Tuesday, November 2, 2004

Outsourcing healthcare and other American problems

From The Statesman

3 November, 2004





Outsourcing healthcare and other American problems




ND Batra


A few days ago I shocked one of my colleagues when I showed him a Washington Post story how a 53-year old man Howard Staab, suffering from a life-threatening heart problem, could not afford $200,000 for heart surgery and instead went to New Delhi’s Escort Heart Institute and Research Centre. At a meagre cost of $10,000 which also included round-trip fare, a visit to Taj Mahal and great food, Staab had his defective heart valve replaced by Escort surgeons.



Staab is one of the 150,000 foreigners who visited India last year for medical problems.
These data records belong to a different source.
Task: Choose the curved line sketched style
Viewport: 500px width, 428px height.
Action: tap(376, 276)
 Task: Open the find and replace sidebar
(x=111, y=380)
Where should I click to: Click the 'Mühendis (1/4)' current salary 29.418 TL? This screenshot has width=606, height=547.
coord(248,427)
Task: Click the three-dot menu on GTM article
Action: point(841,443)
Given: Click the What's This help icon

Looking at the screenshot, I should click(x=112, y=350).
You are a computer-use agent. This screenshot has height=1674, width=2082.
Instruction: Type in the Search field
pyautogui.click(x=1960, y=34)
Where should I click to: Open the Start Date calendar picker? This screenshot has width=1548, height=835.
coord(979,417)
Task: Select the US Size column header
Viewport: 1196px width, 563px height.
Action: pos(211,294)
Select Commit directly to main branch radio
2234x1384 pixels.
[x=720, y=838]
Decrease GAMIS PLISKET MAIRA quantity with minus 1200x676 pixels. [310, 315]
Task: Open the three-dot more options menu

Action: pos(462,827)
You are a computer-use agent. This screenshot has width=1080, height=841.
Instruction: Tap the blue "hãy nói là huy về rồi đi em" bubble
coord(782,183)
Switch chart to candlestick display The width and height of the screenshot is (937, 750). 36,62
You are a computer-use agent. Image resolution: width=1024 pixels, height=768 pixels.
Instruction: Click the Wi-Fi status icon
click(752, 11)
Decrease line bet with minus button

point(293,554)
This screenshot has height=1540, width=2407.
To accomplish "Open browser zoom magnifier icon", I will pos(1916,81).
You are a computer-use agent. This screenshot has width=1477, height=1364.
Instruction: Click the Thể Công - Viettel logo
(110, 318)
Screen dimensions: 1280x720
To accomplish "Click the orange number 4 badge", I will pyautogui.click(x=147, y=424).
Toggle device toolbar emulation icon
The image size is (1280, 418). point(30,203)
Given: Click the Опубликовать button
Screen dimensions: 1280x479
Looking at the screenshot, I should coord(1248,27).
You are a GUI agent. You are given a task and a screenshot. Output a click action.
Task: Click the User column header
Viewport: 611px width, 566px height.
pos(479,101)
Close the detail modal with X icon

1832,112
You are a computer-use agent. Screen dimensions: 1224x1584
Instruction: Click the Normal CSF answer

Of course the uppity-nose correspondent John Lancaster of the Post could not resist his condescending remark: “Staab is one of a growing number of people known as medical tourists who are travelling to India in search of First World healthcare at a Third World prices.”Apollo Hospital’s founder Prathap Reddy was quoted saying: “If we do this, we can heal the world.” My colleague’s reaction was: Who would heal India, Mr Reddy? India might have to be satisfied with trickle-down benefits from the medical tourist industry that is projected to grow to $2.2 billion by 2012. But that is beside the point. Skyrocketing healthcare costs are making Americans desperate. State governors in defiance of the federal government are reaching out to foreign countries for cheaper prescription drugs.



If US healthcare providers and the insurance industry want to reduce healthcare costs, they might offer the American patient a choice: Go to India for surgery or pay up the bill, which might be ten times higher in the USA, and swallow up a the retirement nest egg. That presents a policy dilemma. If universal healthcare is the goal, how do you make it affordable? How much of it could be outsourced to countries like India and how much should be handled by the US healthcare industry? This year the flu vaccine shortage has made authorities think about the need for setting healthcare priorities. Should the limited healthcare opportunities be given to those who can afford it or those with the most need?



Until last year, most employers in the United States of America offered their employees free flu shots before the onset of the flu season. They did so in their own enlightened self-interest. It is more economical to keep workers healthy than let them fend themselves in the flu season and the work be disrupted due to sickness.For rest of the community, family health clinics offered flu shots at affordable rates. Since each year there are new strains of the flu virus, the vaccine has to be tailor-made, as it were. There used to be enough for everyone who wanted it. But no one ever thought what might happen if the production of flu vaccine was disrupted due to some catastrophe or even sabotage. Flu vaccine never entered into the calculus of the Homeland Security colour alert system.



Not long ago only most vulnerable people, children, senior citizens, and nursing home residents were advised to go for a flu shot. But since newer flu strains came to be associated with sources of foreign origin — China, Hong Kong, Thailand — most people thought what is good for older people must be good for younger people too. It is just like Viagra, which was initially meant for people with erectile dysfunction but later on even normal healthy people began to use it, thanks to the aggressive advertising push by the pharmaceutical company, Pfizer, and later on sby other manufacturers (Ciala, Levitra). Need was created. Market expanded.



Although widespread fear has made flu shot a universal choice, the market does not drive its demand and supply, unlike that of Viagra. In fact liability claims and low profits might have discouraged its production. Nonetheless, the supply managed to keep pace with the demand. But this year, one of the major vaccine manufacturers, Chiron, expected to provide 48 million doses against a total US demand of 100 million, had its licences suspended due to the problem of bacterial contamination in its plant in Liverpool, England.Most of the people, according to a survey reported by USA Today blamed drug companies and federal health officials. It has not become a serious political issue in the presidential campaign, though one Bush advertisement blamed trial lawyers associated with his Democratic opponent Kerry’s running mate, John Edwards.



But the shortage has created a national scare and an ethical dilemma for the medical profession. Although all healthy people have been excluded from receiving flu shots this year, how do you prioritise the limited supply among the vulnerable population? How do you decide who is the most vulnerable when in some cases a person needs more than one shot to get full protection. One after the other, healthcare facilities have struggled with the ethical dilemma and issued public statements limiting shots to high risk categories; for example, people suffering from asthma, diabetes, immune deficiency, children less than two-years-old and pregnant women, but not necessarily in that order.



The question is: If healthcare is everyone’s basic right, how do you ration it? The next President of the USA might find that outsourcing healthcare and buying cheaper drugs abroad may be the best solution. Another door might open for India.